Hertha-Manager Preetz im Interview - "Wir jammern nicht"
Jetzt geht's los: Hertha BSC meldet sich am Samstag zurück und will auf keinen Fall zurück in den Fahrstuhl zwischen 1. und 2. Liga. Im heimischen Olympiastadion ist die Eintracht aus Frankfurt zu Gast, ein spannender Termin für die Fans. Manager Michael Preetz gibt im rbb-Interview die Devise aus: Ziele realistisch stecken, sich an anderen Low-Budget-Clubs orientieren und Nerven behalten.
Endlich wieder erste Liga in Berlin. Wie sehr freuen Sie sich darauf?
Wir freuen uns unglaublich. Wir haben ein fantastische Zweitligasaison gespielt, aber die ist jetzt Geschichte- das liegt hinter uns. Jetzt wartet eine neue Herausforderung auf uns mit der 1. Bundesliga. Ganz Berlin freut sich auf diesen Auftakt am Samstag und so geht es uns natürlich auch.
Seit Jahren war Hertha eine Mannschaft, die als Fahrstuhlmannschaft bekannt war. Wir kommen, um zu bleiben? Wie wollen Sie einen erneuten Abstieg in die Zweitklassigkeit verhindern?
Zunächst mal haben Sie Recht: Wir wollen das ändern. Deswegen brauchen wir ein Schild mit "Außer Betrieb" darauf für diesen Fahrstuhl. Ich denke, wir haben die Lehren aus der Vergangenheit gezogen und wir haben mit Jos Luhukay und seinem Trainerteam drei Leute, die fantastische Arbeit in Berlin machen und sich langfristig bis 2016 an Berlin gebunden haben. Auch die Mannschaft funktioniert gut und konnte auf annähernd allen wichtigen Positionen doppelt besetzt werden. Ich glaube auch, dass in der Stadt mittlerweile eine Stimmung ist, die versteht, dass es für Hertha nur darum gehen kann, sich in der 1.Liga zu etablieren. Unser mittelfristiges Ziel ist es, dass Hertha bis 2016 dauerhafter Gast dort ist.
Hertha hat vier neue Spieler verpflichten können. Ist der Kader gut genug für das Ziel Klassenerhalt aufgestellt?

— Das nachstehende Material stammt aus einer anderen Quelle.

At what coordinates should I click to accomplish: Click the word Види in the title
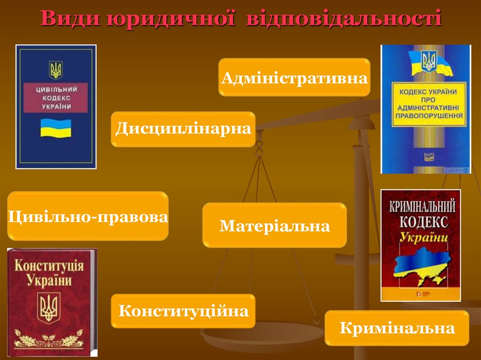69,18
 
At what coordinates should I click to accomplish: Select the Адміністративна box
294,77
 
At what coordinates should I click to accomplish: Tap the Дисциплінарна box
183,129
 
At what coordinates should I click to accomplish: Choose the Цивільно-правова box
88,216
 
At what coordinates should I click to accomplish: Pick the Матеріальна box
275,226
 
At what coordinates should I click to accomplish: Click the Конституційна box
183,311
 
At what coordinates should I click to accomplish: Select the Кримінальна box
397,328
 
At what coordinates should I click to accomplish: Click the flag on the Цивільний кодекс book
55,128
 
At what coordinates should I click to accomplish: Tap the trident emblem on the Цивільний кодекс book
56,70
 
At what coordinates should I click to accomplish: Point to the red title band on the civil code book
56,98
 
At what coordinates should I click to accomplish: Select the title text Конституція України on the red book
49,273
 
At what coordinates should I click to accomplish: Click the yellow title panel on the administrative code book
428,104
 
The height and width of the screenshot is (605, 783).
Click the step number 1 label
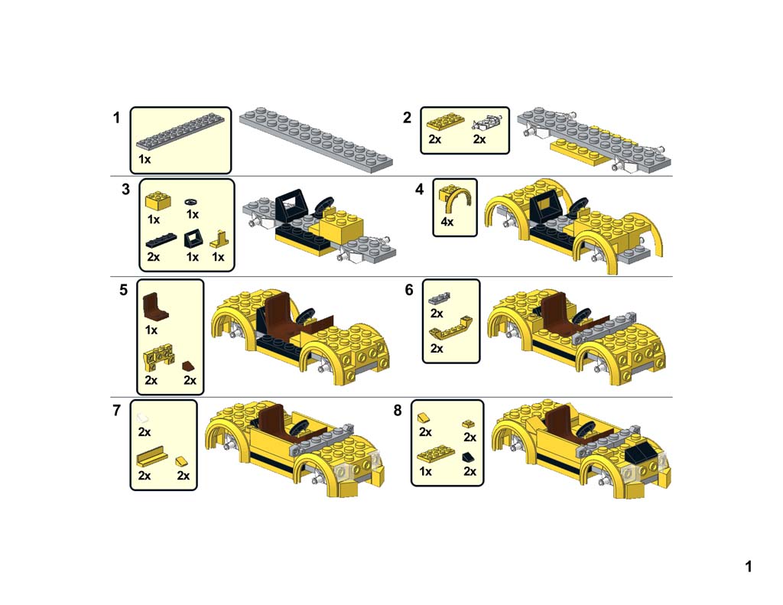[117, 118]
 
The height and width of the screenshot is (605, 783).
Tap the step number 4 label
[420, 190]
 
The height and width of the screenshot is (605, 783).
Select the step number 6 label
[409, 290]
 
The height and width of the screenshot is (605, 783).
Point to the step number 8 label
[398, 411]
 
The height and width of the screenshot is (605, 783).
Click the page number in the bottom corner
[749, 567]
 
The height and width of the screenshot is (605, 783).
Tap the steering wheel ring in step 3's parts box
[193, 200]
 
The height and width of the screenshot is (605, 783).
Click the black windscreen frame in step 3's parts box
[192, 237]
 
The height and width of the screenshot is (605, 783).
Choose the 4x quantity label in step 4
[447, 223]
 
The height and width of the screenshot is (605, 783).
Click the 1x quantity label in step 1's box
[145, 159]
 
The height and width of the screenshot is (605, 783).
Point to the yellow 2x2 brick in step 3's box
[158, 200]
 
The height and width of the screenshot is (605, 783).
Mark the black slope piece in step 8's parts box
[468, 457]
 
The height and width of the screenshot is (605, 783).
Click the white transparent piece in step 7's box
[144, 418]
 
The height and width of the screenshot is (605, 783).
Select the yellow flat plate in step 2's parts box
[444, 122]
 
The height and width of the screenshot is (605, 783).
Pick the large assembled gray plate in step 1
[315, 138]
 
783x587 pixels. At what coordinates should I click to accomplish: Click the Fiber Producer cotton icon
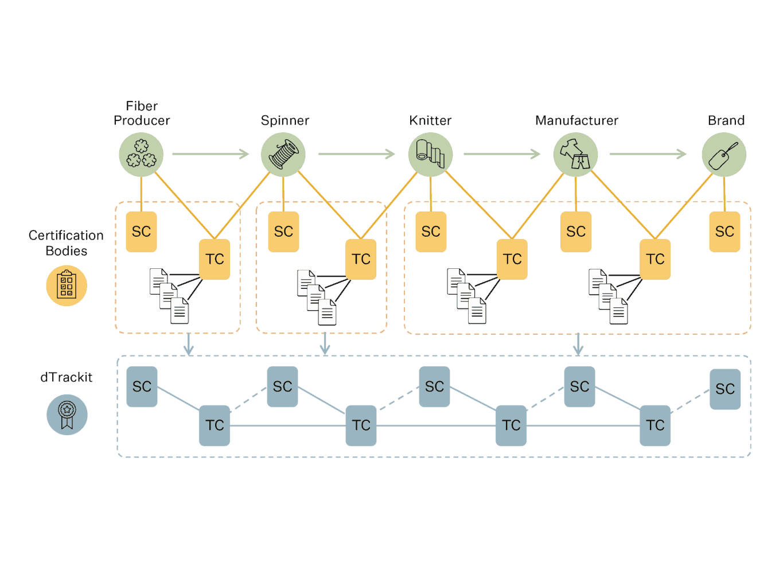[141, 155]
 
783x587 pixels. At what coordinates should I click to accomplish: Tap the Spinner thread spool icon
[283, 155]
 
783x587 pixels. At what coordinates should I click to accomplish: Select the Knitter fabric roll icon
[430, 155]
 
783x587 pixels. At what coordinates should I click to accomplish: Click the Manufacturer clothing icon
[575, 155]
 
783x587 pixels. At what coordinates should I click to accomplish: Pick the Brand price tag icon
[724, 155]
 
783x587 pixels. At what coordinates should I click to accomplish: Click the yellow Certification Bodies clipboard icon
[67, 285]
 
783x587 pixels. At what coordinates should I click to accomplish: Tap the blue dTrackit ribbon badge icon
[67, 414]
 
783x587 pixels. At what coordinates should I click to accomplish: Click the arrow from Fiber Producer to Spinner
[211, 154]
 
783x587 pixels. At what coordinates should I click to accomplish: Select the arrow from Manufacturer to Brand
[648, 154]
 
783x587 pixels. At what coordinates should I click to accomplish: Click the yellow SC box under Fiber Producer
[141, 232]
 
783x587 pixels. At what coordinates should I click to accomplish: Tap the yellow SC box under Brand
[724, 232]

Wir denken ja, natürlich immer im Rahmen unserer Möglichkeiten - das muss man auch ganz klar sagen und das ist bekannt. Drei Spieler konnten wir ablösefrei verpflichten, Hosogai für eine Million aus Leverkusen verpflichtet. Mehr war finanziell leider nicht drin. Die Positionen, die wir verstärken wollten, haben wir verstärkt. Jetzt sind wir nicht nur gespannt, wie die Neuen und auch die gesamte Mannschaft in die Bundesligasaison hineinfinden.
Hertha schiebt einen Schuldenberg vor sich her: Insgesamt 42 Millionen Euro hat der Verein an Verbindlichkeiten. Wir schwer ist es angesichts dieser Zahlen die Mannschaft im Oberhaus der Liga zu etablieren?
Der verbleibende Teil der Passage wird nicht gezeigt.